Anestesi spinal yang tinggi, di atas thorax 4 – 5, menyebabkan blokade simpatis dari serabut-
serabut yang menginervasi jantung, mengakibatkan penurunan frekwensi jantung dan karena
kotraktilitas jantung dan venous return menyebabkan penurunan curah jantung. Semuanya itu
menyebabkan hipotensi yang dalam. (Covino, 1994; Salinas, 2009)
Gambar. 3
Patofisiologi Hipotensi Dan Bradikardi Pada Anestesi Spinal
(Liguori, 2007)
Pada beberapa penelitian dikatakan efek terhadap kardiovaskuler lebih minimal pada
blok yang terjadi dibawah T5. (Liguori, 2007; Salinas, 2009)
Gambar. 4
(Covino, 1994)
2. Posisi Pasien
Kontrol simpatis pada sistem vena sangat penting dalam memelihara venous return dan
karenanya kardiovaskuler memelihara homeostasis selama perubahan postural. Vena-vena
mempunyai tekanan darah dan berisi sebagian besar darah sirkulasi (70%). Blokade simpatis
pada anestesi spinal menyebabkan hilangnya fungsi kontrol dan venous return menjadi
tergantung pada gravitasi. Jika anggota gerak bawah lebih rendah dari atrium kanan, vena-
vena dilatasi, terjadi sequestering volume darah yang banyak (pooling vena). Penurunan
venous return dan curah jantung bersama-sama dengan penurunan tahanan perifer dapat
menyebabkan hipotensi yang berat. Hipotensi pada anestesi spinal sangat dipengaruhi oleh
posisi pasien. Pasien dengan posisi head-up akan cenderung terjadi hipotensi diakibatkan oleh
venous pooling. Oleh karena itu pasien sebaiknya pada posisi slight head-down selama anestesi
spinal untuk mempertahankan venous return. (Covino, 1994)
Gambar. 5
(Covino, 1994)
Mekanisme lain yang dapat menjelaskan bagaimana anestesi spinal dapat menyebabkan
hipotensi adalah efek sistemik dari obat anestesi lokal itu sendiri. Obat anestesi lokal tersebut
mempunyai efek langsung terhadap miokardium maupun otot polos vaskuler perifer. Semua
obat anestesi mempunyai efek inotropik negatif terhadap otot jantung. Obat anestesi lokal
tetracaine maupun bupivacaine mempunyai efek depresi miokard yang lebih besar
dibandingkan dengan lidocaine ataupun mepivacaine. (Liguori, 2007)

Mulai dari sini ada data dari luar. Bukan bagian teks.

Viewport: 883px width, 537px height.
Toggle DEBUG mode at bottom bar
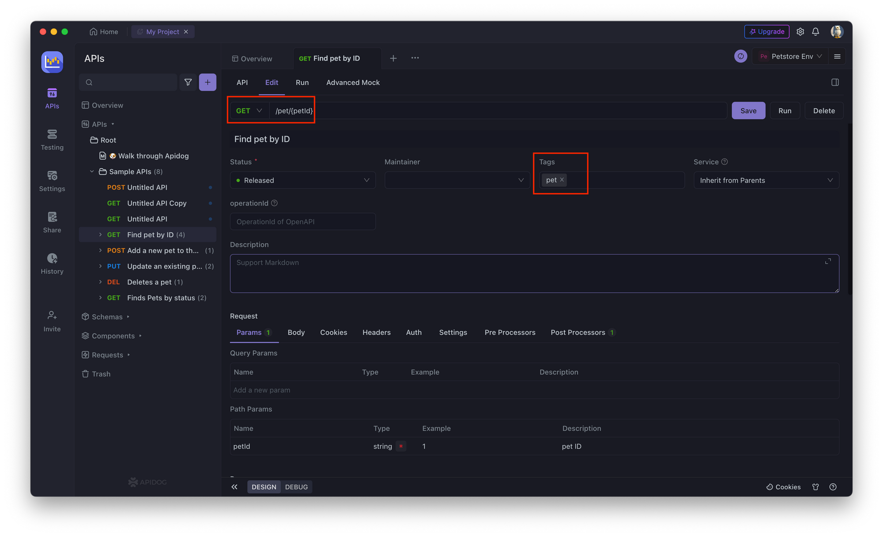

Adapun beberapa faktor resiko lain terjadinya hipotensi pada anestesi spinal, diantaranya
adalah hipertensi preoperatif, usia lebih dari 40 th, obesitas, kombinasi general anestesi dan
regional anestesi, alkoholisme yang kronis, dan tekanan darah baseline kurang dari 120 mmHg.